Nach romantischen malerischen Anfängen kam Franz Gertsch ab 1965 über Collagen im Stil der Pop Art zu seinen großen, fotorealistischen Gemälden und Holzschnitten, in denen neben nahestehenden Familienmitgliedern und Freunden auch Protagonisten aus der Kunst- und Musikszene wie Patti Smith und die Rolling Stones zu sehen sind. Bis zu seinem Durchbruch auf der documenta in Kassel lebte er quasi allein von der Unterstützung eines vermögenden Mäzens, der letztlich auch das Museum Franz Gertsch in Burgdorf in der Schweiz finanzierte. Das Durchbruchswerk „Medici“ brachte beim Ankauf durch das Kunstmuseum Bern 36.000 D-Mark. Für Gertsch, der auch schonmal eineinhalb Jahre an einem Bild malte, die finanzielle Rettung.

Ab 1985 wandte sich Gertsch dann in seinem Atelier in Rüschegg in der Schweiz einer eigenen Technik des Holzschnitts zu. In mühevoller, arbeitsintensiver Handarbeit werden dabei die Motive meist in Lindenholz geschnitten und anschließend mit hochwertigen Pigmenten auf handgeschöpftes Japanpapier gedruckt. Gertsch erfindet seinen malerischen Kosmos neu und wendet sich vom Fotorealismus ab. Landschaft und Natur stehen nun im Mittelpunkt.
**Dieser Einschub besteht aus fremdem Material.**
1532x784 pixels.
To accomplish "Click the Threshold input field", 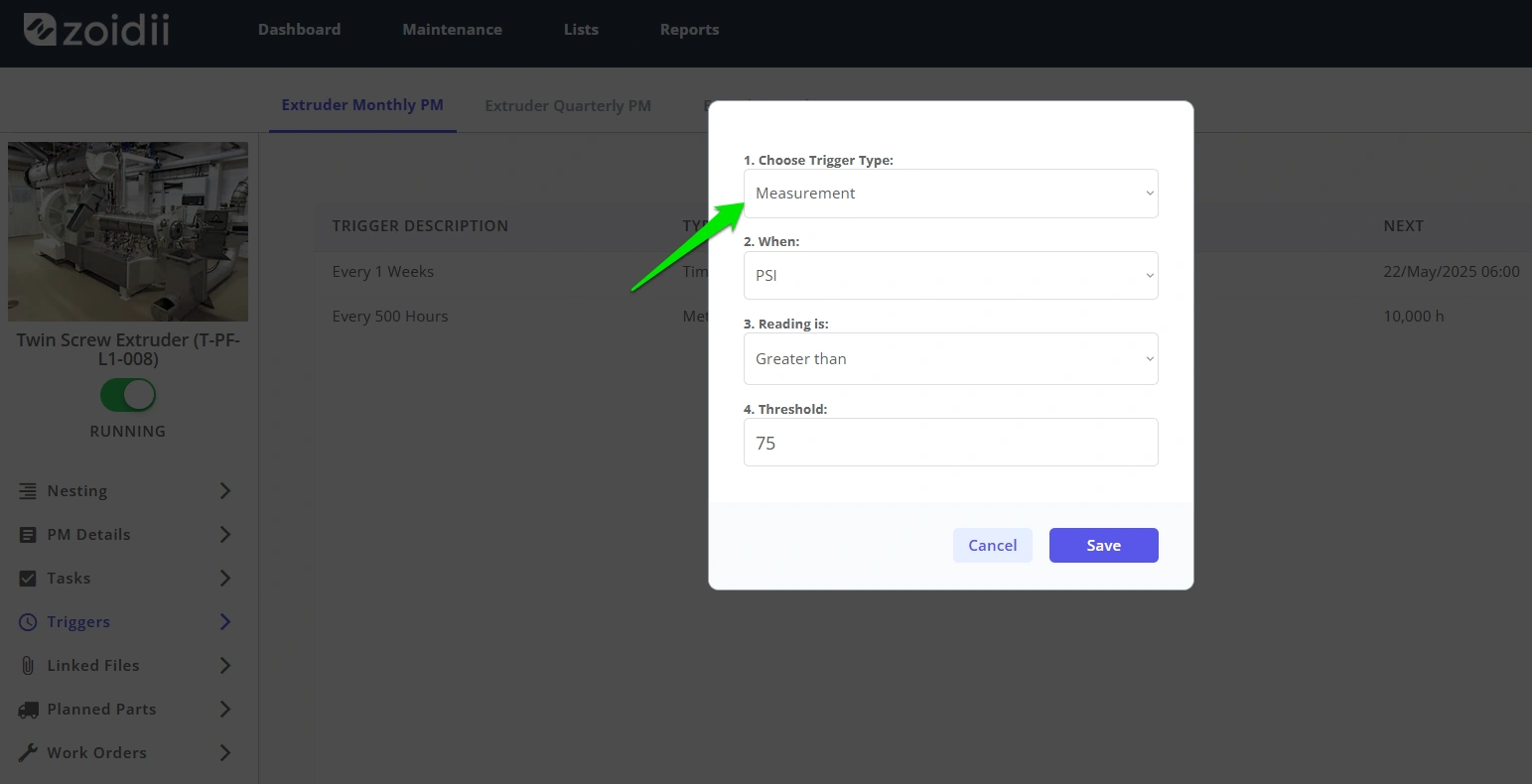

Was bleibt ist die monumentale Größe seiner Werke.

Maria Gertsch dokumentierte den Arbeitsprozess von Franz Gertsch in verschiedenen Werkstattfilmen, hier 2019 bei einem seiner Holzschnitt-Drucke

Die retrospektive Ausstellung in Hamburg wurde vom Luisiana Museum of Modern Art in Humlebaek nördlich von Kopenhagen in enger Zusammenarbeit mit dem im Dezember 2022 verstorbenen Künstler und seiner Familie sowie mit Unterstützung des Museums Franz Gertsch in Burgdorf realisiert und in Hamburg durch 20 andere Werke erweitert.

Parallel ist wie bereits beschrieben die Ausstellung „High noon“ mit 150 Werken aus der Sammlung F.C. Gundlach zu sehen. Im Unterschied zur jüngst unter spektakulären politischen Umständen eröffneten Schau der Aktivistin Nan Goldin in Berlin (in diesem Blog nachlesbar) mit Slide Shows sind in Hamburg durchweg einzelne Fotos der vier Künstler zu sehen. Kuratorin Sabine Schnakenberg spricht von einem aktuellen Bezug u.a der Sichtbarmachung der queeren Community.

„High noon“ – Parallelausstellung. Zentral: Nan Goldin, „Jimmy Poulette and Tabboo! in the Bathroom“ 1991

„High noon“ ist ebenso wie „Blow up“ eine Anspielung auf die gleichnamigen Thriller aus dem Jahren 1952 bzw. 1966. Wie deren Inhalte mit dem künstlerischen Schaffen der Protagonisten der Hamburger Ausstellung korrespondieren, lässt sich bei einem Besuch nonchalant feststellen.